Endlich! Bringen wir es hinter uns, dachte Nadine und folgte der Assistentin in Behandlungsraum 2.
“Irgendwelche Probleme seit dem letzten Mal?“ wollte Petra wissen.
Nadine schüttelte nur den Kopf und ließ sich auf dem Behandlungssessel nieder.
“Dann wollen wir mal schauen, ob alles in Ordnung ist. Mach bitte deinen Mund auf!“
Die nächsten Augenblicke kontrollierte Petra ausgiebig Nadines Zahnspange. Schließlich richtete sie sich wieder auf und meinte: “Nun im großen und ganzen scheint ja alles O.K. zu sein. Aber eben die gleiche Situation wie beim letzten Mal.“
Nadine nickte erleichtert. Also bleiben mir heute längere Aktionen erspart, dachte sie bei sich.
“Aber bevor der Doktor kommt, müssen wir noch den Gesichtsbogen anprobieren. Mach noch mal auf!“ erklärte die Zahnarzthelferin.
Ein wenig überrascht tat Nadine wie von ihr verlangt wurde. Gesichtsbogen!? Hört sich nicht unbedingt angenehm an, dachte sie.
Petra nahm einen dicken, bizarr anmutenden Bogen zur Hand, von dessen Mitte zwei kürzere Drahtstifte abzweigten und fuhr ihn – die beiden Drahtstifte voran – in Nadines geöffneten Mund ein, wo sie ihn befestigte.

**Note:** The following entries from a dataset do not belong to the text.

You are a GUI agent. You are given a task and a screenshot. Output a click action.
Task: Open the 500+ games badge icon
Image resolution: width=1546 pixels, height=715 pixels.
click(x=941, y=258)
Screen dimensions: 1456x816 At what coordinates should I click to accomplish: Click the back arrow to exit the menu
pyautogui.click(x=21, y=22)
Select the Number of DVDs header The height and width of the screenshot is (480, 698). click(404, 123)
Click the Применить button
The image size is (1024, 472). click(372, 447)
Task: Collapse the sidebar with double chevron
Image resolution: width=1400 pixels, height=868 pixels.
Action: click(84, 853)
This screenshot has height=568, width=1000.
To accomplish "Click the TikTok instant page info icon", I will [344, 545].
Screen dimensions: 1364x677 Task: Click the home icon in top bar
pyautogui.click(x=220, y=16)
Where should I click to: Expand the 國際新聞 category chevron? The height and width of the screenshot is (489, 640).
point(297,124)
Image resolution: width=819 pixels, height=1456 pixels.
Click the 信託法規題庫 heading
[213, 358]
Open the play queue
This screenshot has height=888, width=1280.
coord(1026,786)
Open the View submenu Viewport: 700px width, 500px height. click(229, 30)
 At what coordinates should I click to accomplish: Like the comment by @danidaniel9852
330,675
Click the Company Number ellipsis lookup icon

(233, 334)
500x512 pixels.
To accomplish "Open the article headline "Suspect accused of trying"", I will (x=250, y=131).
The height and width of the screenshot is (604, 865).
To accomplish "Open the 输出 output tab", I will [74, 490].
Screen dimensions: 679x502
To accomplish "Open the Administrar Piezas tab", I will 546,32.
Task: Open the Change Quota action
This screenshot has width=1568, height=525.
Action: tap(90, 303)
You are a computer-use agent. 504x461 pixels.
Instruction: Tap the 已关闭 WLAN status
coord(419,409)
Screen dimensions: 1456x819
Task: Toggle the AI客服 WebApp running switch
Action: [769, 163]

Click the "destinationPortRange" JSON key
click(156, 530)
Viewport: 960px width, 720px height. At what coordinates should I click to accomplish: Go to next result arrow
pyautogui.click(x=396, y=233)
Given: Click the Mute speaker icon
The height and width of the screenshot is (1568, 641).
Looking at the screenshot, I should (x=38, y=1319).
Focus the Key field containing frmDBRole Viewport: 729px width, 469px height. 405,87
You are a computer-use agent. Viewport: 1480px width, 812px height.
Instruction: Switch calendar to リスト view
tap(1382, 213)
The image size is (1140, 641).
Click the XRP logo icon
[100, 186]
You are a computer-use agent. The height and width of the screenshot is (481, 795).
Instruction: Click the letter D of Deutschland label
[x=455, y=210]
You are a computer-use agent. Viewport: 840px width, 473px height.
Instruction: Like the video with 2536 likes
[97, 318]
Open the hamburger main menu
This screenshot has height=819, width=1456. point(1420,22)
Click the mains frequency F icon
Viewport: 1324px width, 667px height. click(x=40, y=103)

Nadine kam die ganze Angelegenheit immer seltsamer vor. Was wollte die Tussi nur mit dem komischen Teil bezwecken?
“O.K. Alles klar, er passt“, meinte Petra. “Jetzt nehmen wir ihn wieder heraus und du versuchst ihn einzusetzen.“ Noch während sie sprach reichte sie Nadine einen Handspiegel. “Siehst du hinten oben an deinen Backenzähnen die kleinen Röhrchen? Da müssen die die beiden inneren Stifte des Bogens rein“, erklärte die Assistentin.
“Hey, einen Moment mal“, ereiferte sich nun Nadine, “was soll das ganze überhaupt? Wozu soll dieses komische Teil überhaupt gut sein?“
Nadine war nun doch ein wenig verunsichert. Was dieses eigenartige Ding betraf, hatte sie eine mehr als unangenehme Ahnung.
Petra seufzte. Sie wirkte leicht genervt.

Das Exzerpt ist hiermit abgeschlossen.